The Department of Obstetrics and Gynecology, Division of Reproductive Endocrinology and Infertility Maine Medical Center, Portland, Maine, USA.
Maine Medical Center Research Institute, Scarborough, Maine, USA.
J Clin Endocrinol Metab. 2021 Mar 8;106(3):e1290-e1300. doi: 10.1210/clinem/dgaa884.
Testosterone (T) or estradiol (E2) are administered to suppress gonadal function in female-to-male (FTM) and male-to-female (MTF) transgender patients. How often sex steroids cause adequate suppression without GnRH agonist (GnRHa) or progestin therapy has not been reported.
(1) To determine how often T and E2 therapy alone can effectively suppress gonadal function in MTF and FTM transgender patients, and (2) to determine the frequency and range of serum E2 levels above the normal male range in FTM patients receiving T therapy.
Retrospective cohort study.
Outpatient reproductive endocrinology clinic at an academic medical center.
A total of 65 FTM and 33 MTF patients were included who were > 18 years of age and not receiving progestin or GnRHa therapy.
Female-to-male patients were receiving T through injections or gel.
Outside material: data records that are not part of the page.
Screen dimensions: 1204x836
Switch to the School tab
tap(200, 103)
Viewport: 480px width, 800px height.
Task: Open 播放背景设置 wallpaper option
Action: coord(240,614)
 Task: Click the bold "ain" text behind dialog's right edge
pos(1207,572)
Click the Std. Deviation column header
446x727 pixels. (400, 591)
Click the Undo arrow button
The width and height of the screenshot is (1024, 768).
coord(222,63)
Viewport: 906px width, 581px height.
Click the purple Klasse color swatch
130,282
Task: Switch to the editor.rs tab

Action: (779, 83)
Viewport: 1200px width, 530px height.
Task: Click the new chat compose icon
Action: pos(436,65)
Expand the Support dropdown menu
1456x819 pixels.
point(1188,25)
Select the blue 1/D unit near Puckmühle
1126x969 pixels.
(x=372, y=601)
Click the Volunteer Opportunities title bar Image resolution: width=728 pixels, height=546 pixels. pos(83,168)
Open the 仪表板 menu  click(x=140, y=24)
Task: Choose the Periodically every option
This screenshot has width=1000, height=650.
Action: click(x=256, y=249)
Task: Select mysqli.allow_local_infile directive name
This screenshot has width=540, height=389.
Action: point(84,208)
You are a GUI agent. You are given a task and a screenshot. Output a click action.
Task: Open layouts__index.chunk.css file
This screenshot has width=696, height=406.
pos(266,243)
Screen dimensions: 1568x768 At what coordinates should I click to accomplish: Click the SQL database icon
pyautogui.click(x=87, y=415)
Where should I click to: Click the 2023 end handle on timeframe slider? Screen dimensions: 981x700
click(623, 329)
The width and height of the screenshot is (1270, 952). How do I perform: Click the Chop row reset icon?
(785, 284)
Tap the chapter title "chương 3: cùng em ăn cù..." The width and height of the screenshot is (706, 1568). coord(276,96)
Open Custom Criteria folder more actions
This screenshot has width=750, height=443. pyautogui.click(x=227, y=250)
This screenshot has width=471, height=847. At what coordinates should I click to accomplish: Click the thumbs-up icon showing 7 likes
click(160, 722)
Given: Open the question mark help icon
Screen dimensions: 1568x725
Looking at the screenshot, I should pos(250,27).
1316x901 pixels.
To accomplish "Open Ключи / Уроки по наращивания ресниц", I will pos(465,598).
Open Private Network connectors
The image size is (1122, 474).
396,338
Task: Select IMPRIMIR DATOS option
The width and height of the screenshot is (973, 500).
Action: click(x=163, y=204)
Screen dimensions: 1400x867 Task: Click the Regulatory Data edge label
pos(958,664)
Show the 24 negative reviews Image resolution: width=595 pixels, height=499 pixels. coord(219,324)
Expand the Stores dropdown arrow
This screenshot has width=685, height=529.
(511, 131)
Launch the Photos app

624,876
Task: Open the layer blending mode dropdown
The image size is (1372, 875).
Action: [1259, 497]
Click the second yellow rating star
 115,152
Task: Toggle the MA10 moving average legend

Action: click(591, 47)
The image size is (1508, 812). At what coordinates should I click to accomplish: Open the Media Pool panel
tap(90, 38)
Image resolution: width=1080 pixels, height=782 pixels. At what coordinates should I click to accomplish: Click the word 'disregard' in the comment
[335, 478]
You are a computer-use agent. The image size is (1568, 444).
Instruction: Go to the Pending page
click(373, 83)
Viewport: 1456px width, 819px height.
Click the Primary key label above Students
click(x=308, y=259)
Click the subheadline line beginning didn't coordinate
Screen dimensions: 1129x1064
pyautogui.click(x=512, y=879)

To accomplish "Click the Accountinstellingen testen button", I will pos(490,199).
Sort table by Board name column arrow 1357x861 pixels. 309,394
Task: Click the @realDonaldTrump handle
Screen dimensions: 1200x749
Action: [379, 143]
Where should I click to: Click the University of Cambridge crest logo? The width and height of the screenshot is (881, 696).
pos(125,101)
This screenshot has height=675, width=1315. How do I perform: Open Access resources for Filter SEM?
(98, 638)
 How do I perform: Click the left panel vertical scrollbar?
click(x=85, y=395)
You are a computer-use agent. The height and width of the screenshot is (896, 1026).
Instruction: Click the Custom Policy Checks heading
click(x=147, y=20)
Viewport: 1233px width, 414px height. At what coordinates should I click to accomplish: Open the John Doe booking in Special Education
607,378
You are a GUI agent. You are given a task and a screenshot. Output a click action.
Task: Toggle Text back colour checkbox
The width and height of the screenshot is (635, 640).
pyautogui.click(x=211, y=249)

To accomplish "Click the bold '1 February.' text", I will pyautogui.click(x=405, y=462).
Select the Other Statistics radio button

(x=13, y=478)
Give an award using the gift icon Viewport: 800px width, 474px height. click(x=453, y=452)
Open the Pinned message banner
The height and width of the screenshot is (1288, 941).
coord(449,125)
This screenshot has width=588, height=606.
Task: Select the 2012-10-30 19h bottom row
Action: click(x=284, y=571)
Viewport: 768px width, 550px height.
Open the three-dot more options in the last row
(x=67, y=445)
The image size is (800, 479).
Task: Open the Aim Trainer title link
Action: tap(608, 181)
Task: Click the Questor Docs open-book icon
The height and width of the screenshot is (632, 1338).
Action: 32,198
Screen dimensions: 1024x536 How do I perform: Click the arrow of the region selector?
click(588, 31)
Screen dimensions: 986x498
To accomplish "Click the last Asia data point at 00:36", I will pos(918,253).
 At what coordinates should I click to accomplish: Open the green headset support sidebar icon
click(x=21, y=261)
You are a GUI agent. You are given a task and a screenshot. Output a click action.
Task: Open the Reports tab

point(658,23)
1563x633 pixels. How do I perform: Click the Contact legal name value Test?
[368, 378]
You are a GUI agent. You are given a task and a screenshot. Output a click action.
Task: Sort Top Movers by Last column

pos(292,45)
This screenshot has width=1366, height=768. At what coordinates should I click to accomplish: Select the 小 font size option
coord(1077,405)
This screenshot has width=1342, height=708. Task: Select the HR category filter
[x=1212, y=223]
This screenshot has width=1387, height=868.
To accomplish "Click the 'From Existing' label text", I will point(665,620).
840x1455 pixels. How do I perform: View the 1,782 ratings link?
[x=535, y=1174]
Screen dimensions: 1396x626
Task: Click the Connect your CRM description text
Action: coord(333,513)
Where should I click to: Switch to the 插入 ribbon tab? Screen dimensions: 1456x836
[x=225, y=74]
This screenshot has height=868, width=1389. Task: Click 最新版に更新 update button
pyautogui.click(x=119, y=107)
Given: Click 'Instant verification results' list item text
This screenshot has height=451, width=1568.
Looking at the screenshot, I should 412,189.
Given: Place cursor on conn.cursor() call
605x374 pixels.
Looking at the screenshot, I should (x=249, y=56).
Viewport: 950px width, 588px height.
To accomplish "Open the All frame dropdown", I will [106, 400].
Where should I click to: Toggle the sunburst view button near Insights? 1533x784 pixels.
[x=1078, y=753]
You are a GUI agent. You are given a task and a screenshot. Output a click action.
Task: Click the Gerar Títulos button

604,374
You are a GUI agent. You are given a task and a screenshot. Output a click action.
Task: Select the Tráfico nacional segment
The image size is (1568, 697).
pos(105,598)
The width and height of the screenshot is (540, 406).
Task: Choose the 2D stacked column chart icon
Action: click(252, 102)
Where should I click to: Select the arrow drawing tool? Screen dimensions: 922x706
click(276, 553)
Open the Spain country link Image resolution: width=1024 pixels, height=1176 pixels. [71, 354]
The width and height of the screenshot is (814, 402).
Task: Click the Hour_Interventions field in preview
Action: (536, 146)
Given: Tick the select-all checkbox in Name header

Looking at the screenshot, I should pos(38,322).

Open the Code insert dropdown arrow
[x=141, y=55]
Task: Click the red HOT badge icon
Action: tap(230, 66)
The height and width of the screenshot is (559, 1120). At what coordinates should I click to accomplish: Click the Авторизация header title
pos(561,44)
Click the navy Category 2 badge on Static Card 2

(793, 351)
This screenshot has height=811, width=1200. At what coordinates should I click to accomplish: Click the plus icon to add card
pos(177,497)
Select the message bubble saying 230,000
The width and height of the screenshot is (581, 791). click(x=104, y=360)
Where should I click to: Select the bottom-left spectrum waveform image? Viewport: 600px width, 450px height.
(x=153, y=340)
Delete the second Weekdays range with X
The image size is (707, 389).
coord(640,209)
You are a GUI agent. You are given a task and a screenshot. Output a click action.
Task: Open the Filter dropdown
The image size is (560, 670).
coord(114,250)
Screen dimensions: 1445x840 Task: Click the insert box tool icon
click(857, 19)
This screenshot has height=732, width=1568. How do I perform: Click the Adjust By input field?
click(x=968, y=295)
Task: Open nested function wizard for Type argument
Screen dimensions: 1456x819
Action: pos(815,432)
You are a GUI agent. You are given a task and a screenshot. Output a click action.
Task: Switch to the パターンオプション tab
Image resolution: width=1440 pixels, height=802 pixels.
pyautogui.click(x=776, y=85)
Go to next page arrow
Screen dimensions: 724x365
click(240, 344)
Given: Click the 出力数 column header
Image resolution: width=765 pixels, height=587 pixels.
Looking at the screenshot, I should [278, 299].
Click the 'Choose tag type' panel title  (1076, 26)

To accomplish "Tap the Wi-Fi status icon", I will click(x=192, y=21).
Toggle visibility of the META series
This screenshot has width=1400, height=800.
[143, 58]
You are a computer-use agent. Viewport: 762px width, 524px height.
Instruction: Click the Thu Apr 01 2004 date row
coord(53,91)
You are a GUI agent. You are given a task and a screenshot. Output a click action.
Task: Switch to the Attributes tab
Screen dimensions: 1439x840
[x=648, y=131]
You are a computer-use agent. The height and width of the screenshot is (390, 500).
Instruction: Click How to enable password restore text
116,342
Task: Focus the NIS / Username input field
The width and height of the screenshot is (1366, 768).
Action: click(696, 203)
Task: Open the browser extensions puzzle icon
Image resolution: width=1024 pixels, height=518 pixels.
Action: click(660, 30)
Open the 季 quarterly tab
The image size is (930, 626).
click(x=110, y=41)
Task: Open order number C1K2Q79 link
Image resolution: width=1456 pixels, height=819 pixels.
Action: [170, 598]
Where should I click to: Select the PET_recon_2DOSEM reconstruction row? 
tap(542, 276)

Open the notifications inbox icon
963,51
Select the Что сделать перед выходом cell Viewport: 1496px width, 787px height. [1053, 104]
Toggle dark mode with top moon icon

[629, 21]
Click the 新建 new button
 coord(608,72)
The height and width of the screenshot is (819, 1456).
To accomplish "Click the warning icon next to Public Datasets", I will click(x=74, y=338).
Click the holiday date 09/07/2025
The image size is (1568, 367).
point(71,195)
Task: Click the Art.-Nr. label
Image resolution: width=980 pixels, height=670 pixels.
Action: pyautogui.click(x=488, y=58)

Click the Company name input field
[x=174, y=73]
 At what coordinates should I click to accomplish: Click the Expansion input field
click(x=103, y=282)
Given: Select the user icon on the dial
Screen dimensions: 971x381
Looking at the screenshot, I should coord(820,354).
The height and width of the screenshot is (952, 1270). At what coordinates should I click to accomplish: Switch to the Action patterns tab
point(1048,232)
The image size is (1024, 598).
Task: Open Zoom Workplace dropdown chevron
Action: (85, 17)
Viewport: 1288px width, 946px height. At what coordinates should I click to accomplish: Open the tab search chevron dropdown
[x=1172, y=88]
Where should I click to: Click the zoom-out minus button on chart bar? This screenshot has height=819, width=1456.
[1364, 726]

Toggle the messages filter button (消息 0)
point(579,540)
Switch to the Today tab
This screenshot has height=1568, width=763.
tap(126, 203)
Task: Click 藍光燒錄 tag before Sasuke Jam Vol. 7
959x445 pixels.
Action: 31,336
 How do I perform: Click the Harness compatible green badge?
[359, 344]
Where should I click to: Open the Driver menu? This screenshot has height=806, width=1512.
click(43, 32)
Male-to-female patients were receiving oral or subcutaneous E2.
In FTM patients the indicator of ovary suppression was amenorrhea. In MTF patients, the indicator of testes suppression was T levels <50 ng/dL.
Median serum total T level for FTM patients was 712 ng/dL (range, 370-1164 ng/dL). On T therapy alone, 90.8% of patients achieved amenorrhea and 49.2% of patients had serum E2 levels above the normal range for women. For MTF patients, the median serum E2 level was 129.2 pg/mL (range, 75-197 pg/mL). On E2 therapy alone, 84.8% of MTF patients had adequate suppression of testicular function.
Testosterone and E2 therapy are usually effective without progestin or GnRHa therapy to suppress gonadal function in transgender patients. Progestin and/or GnRHa therapy should only be initiated in those patients who do not have adequate gonadal suppression on optimized doses of T or E2 alone.
睾酮(T)或雌二醇(E2)用于抑制女性到男性(FTM)和男性到女性(MTF)跨性别患者的性腺功能。单独使用性激素多久能有效地抑制 MTF 和 FTM 跨性别患者的性腺功能,以及在接受 T 治疗的 FTM 患者中,血清 E2 水平超过正常男性范围的频率和范围,尚未有报道。
(1)确定单独使用 T 和 E2 治疗多久能有效地抑制 MTF 和 FTM 跨性别患者的性腺功能,以及(2)确定在接受 T 治疗的 FTM 患者中,血清 E2 水平超过正常男性范围的频率和范围。
回顾性队列研究。
学术医疗中心的门诊生殖内分泌诊所。
共纳入 65 名 FTM 和 33 名 MTF 患者,年龄均大于 18 岁,未接受孕激素或 GnRHa 治疗。
FTM 患者接受注射或凝胶 T 治疗。MTF 患者接受口服或皮下 E2 治疗。
FTM 患者卵巢抑制的指标是闭经。MTF 患者睾丸抑制的指标是 T 水平<50ng/dL。
FTM 患者的中位血清总 T 水平为 712ng/dL(范围,370-1164ng/dL)。单独使用 T 治疗时,90.8%的患者闭经,49.2%的患者血清 E2 水平超过女性正常值范围。对于 MTF 患者,中位血清 E2 水平为 129.2pg/mL(范围,75-197pg/mL)。单独使用 E2 治疗时,84.8%的 MTF 患者睾丸功能得到充分抑制。
在不使用孕激素或 GnRHa 治疗的情况下,单独使用 T 和 E2 治疗通常可以有效地抑制跨性别患者的性腺功能。仅在那些单独使用优化剂量的 T 或 E2 治疗后,性腺抑制不充分的患者中,才应开始使用孕激素和/或 GnRHa 治疗。